Donald Mealy’s second contention is that the trial court misapplied the law to the undisputed evidence he suffered shock, anxiety, and fear contemporaneous with observing the product failure and Adelaide’s resulting injuries. A defendant has a duty to avoid causing emotional distress to a limited class of persons who observe conduct that causes harm to others. (Burgess v Superior Court (1992) 2 Cal.4th 1064) This is known as the bystander theory of recovery. A plaintiff may recover damages for emotional distress caused by observing an injury negligently inflicted on another person only if the plaintiff: (1) is closely related to the injury victim, (2) is present at the scene of the injury-producing event at the time it occurs and is then aware that it is causing injury to the victim and, (3) as a result suffers emotional distress beyond that which would be anticipated in a disinterested witness. (Thing v LaChusa (1989) 48 Cal.3d 644)
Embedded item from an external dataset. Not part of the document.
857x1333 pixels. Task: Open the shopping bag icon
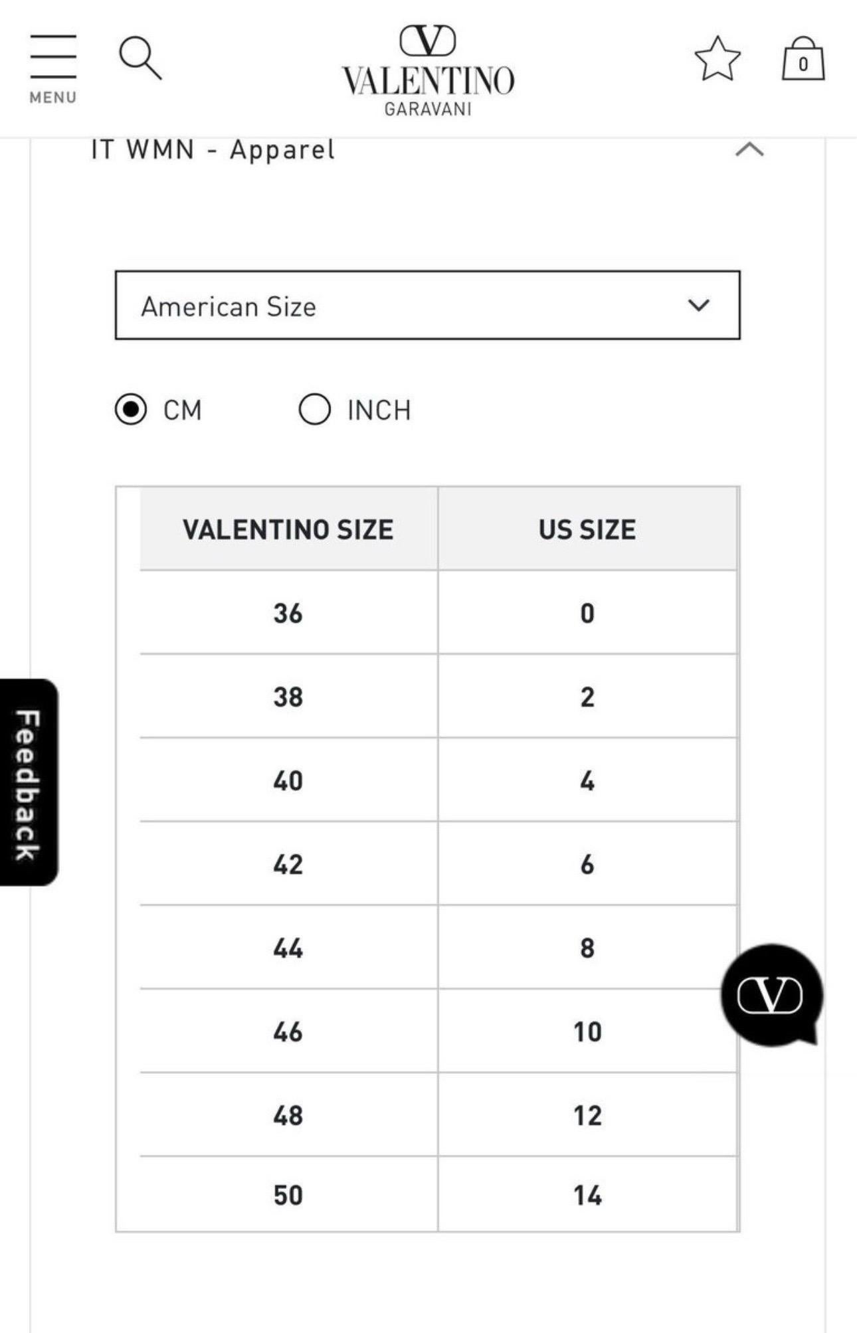pyautogui.click(x=803, y=58)
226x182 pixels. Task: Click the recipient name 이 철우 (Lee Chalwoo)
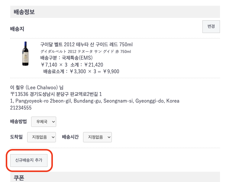[39, 88]
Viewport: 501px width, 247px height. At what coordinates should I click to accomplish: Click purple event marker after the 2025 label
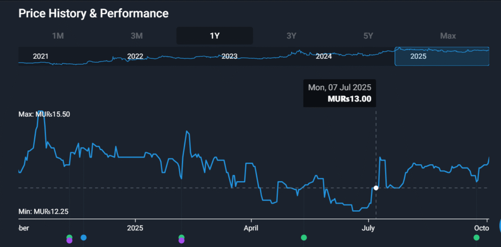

The third element requires “serious emotional distress–a reaction beyond that which would be anticipated in a disinterested witness and which is not an abnormal response to the circumstances. (Thing, at p. 668) Here, the trial court discussed the law and concluded there was no evidence that Donald Mealy had suffered any emotional distress as a result of witnessing the incident, as distinguished from the after effects of the injury and his wife’s recovery. The court noted that no testimony was placed in evidence as to the existence of damage from witnessing the event. No evidence was offered as to an emotional response to witnessing the event, such as nightmares, nor any kind of health care being required as a result of seeing his wife injured.

The Justices concluded there was no indication the trial court misconstrued the law or committed any legal error. The fact that emotional distress could result from observing a spouse’s injury in these circumstances does not necessarily mean that emotional distress was proved in this case. Donald Mealy did not testify to any severe emotional reaction to witnessing his wife’s fall. Thus, the evidence supported the trial court’s finding that he suffered no compensable emotional distress.

The judgment is affirmed as to the denial of relief on the count for negligent infliction of emotional distress and reversed as to the denial of relief on the count for loss of consortium, with directions to conduct a new trial limited to determining the amount of damages for loss of consortium, liability having been established. Each party must bear its own costs on appeal.